After running for 8 hours in 15 nodes I got a following error.
t2 file size = 372112063
t2 file name = ./QCISD.t2
t2 file handle = -996
CCSD(T)
Using plain CCSD(T) code
41: error ival=11
75: error ival=11
(rank:41 hostname:g432 pid:19888):ARMCI DASSERT fail. ../../ga-5-3/armci/src/devices/openib/openib.c:armci_send_complete():459 cond:(pdscr->status==IBV_WC_SUCCESS)
35: error ival=11
(rank:35 hostname:g431 pid:15507):ARMCI DASSERT fail. ../../ga-5-3/armci/src/devices/openib/openib.c:armci_send_complete():459 cond:(pdscr->status==IBV_WC_SUCCESS)
49: error ival=11
45: error ival=11
(rank:49 hostname:g433 pid:5427):ARMCI DASSERT fail. ../../ga-5-3/armci/src/devices/openib/openib.c:armci_send_complete():459 cond:(pdscr->status==IBV_WC_SUCCESS)

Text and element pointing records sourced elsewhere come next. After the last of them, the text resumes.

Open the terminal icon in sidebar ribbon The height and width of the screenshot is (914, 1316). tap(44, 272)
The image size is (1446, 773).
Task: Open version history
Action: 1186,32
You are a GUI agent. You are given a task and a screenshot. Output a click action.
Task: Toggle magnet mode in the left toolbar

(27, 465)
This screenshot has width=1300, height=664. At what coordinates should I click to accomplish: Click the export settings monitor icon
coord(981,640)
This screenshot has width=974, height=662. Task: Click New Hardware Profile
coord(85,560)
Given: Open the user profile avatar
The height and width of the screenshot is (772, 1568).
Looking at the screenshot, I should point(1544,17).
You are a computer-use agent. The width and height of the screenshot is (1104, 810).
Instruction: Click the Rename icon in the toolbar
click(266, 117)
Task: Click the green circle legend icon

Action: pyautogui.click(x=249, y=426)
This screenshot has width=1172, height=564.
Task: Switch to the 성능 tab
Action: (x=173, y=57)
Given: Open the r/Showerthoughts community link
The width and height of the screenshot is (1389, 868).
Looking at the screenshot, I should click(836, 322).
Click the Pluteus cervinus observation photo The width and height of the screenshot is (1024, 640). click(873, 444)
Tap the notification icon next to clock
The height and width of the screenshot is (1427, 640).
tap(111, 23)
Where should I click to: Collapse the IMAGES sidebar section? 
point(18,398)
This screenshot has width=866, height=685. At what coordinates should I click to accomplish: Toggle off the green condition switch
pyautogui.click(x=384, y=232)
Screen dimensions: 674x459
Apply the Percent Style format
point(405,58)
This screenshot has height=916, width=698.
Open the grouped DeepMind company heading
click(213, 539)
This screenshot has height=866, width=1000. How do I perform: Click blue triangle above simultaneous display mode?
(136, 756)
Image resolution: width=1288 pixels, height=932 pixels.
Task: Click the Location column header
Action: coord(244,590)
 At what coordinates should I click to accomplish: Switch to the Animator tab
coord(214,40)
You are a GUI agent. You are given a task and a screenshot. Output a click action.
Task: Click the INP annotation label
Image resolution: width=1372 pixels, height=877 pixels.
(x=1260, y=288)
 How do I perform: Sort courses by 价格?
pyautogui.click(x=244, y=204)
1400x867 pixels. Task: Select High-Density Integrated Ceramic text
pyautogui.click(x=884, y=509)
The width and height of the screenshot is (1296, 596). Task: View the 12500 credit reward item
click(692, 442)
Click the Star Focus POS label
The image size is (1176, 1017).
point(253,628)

This is usually associated with out-of-memory errors, but could also be due to the design of ARMCI for InfiniBand. Errors like this are why I use ARMCI-MPI (https://wiki.mpich.org/armci-mpi/index.php/Main_Page) instead. You should report this issue to the GA team (hpctools@emsl.pnl.gov) and if they fail to address the issue, you may consider trying ARMCI-MPI (which I co-wrote, hence I am biased about its utility).
|